The government is getting more strident in its call to be fully vaxxed and more and more punitive measures in restrictions are coming into play. So much for vaccination not being mandatory: it is really.
My adult children have decided to get vaxxed against my advice and so has my teenaged grandson. It is their and his parents call I guess.
Then yesterday my grandson got his second Moderna shot and ended up in ER with heart palpitations and fast heartbeat. He is now home, but they said it was a reaction to the shot. He's doing better today.
Furthermore, his paternal grandmother in her 70's developed a deep vein thrombosis two weeks after her Astra Zeneca jab. But the hospital denies it was the vax. Of course.
My son has been double vaxxed and he and his partner have tested positive for Covid. The only non Covid related whammy for me this week was my other son succumbing to his back injury and being too afraid to go to hospital because of the chance of getting Covid as well. He hasn't been vaxxed.
Chris and I both have existing health issues that need a specialist's input before we are to consider it. So says our doctor. Otherwise we could get an exemption, but would still be limited in our freedoms and seen by the general public as a threat.
All this has ended up with a major fibromyalgia flare which is exacerbated by arguing our case with newly vaxxed family preaching vaccination benefits at us with evangelical zeal. It's all too much.
So today I am not answering phone calls but am going to try to rest as much as I can which should be easy with the measly amount of spoons at my disposal today.
I want to not think of Covid and vaccinations at all, but I want to take a Tramadol for my considerable body pains and maybe go back to bed.

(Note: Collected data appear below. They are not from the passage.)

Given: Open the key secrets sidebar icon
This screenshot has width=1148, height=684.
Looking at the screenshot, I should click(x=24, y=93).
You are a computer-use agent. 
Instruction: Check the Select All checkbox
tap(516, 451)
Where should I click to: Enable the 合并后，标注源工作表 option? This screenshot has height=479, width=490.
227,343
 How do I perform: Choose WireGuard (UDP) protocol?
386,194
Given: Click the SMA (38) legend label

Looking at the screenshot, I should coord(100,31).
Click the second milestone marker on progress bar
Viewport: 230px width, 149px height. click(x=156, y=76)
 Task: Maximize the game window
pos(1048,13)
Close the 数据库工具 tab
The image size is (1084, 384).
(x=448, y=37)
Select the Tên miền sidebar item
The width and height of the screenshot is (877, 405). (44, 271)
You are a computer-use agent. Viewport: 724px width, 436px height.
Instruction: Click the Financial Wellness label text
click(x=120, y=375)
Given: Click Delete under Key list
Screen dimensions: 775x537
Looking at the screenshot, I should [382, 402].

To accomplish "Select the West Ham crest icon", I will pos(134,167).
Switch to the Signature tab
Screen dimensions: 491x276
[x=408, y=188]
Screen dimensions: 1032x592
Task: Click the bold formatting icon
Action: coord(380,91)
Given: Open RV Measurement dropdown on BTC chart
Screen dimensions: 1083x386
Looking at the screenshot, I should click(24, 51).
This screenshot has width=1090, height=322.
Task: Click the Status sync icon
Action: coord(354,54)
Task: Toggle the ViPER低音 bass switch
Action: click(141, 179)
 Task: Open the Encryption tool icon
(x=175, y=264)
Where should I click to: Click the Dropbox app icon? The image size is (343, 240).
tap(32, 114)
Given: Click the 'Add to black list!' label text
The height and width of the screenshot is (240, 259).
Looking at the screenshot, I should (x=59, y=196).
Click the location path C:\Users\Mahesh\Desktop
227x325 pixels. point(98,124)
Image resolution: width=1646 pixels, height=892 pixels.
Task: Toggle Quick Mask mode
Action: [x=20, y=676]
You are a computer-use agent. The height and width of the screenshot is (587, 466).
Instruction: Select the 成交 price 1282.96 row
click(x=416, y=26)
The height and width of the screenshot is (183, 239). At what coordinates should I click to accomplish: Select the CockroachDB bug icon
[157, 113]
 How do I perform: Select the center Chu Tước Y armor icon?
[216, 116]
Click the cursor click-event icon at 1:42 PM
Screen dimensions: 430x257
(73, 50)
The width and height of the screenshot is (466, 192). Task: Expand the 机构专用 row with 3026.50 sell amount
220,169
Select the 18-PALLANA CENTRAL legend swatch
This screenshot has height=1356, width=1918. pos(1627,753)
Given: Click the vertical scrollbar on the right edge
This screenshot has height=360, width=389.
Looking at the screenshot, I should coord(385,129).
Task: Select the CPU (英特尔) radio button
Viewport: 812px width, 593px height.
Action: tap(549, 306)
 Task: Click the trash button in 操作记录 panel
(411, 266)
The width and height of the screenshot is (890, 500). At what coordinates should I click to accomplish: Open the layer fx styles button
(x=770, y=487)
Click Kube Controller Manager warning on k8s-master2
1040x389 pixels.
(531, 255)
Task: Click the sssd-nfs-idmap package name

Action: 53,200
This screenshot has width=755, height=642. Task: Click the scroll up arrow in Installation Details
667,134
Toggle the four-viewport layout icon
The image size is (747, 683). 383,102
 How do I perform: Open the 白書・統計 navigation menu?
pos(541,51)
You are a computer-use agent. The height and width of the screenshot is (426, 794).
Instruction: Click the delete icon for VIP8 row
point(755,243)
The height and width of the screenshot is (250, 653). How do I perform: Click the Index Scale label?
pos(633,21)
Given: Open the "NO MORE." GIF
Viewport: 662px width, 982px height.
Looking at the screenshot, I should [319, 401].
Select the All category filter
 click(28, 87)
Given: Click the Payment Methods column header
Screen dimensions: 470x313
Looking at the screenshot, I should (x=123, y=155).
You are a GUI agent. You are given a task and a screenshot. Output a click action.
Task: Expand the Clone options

But first of all, I am going to boil the kettle and make a really large cup of tea. This should help the Tramadol work faster. Tea always is welcome for me and during a fibro flare, it is invaluable as a comfort drink and pick me up.
These days, the only problem with that is that I can't find a big enough cup to satisfy my thirst and tea cravings. To be honest, at the moment, I feel that I not only need to drink tea with gay abandon, but would love to be bathing in it.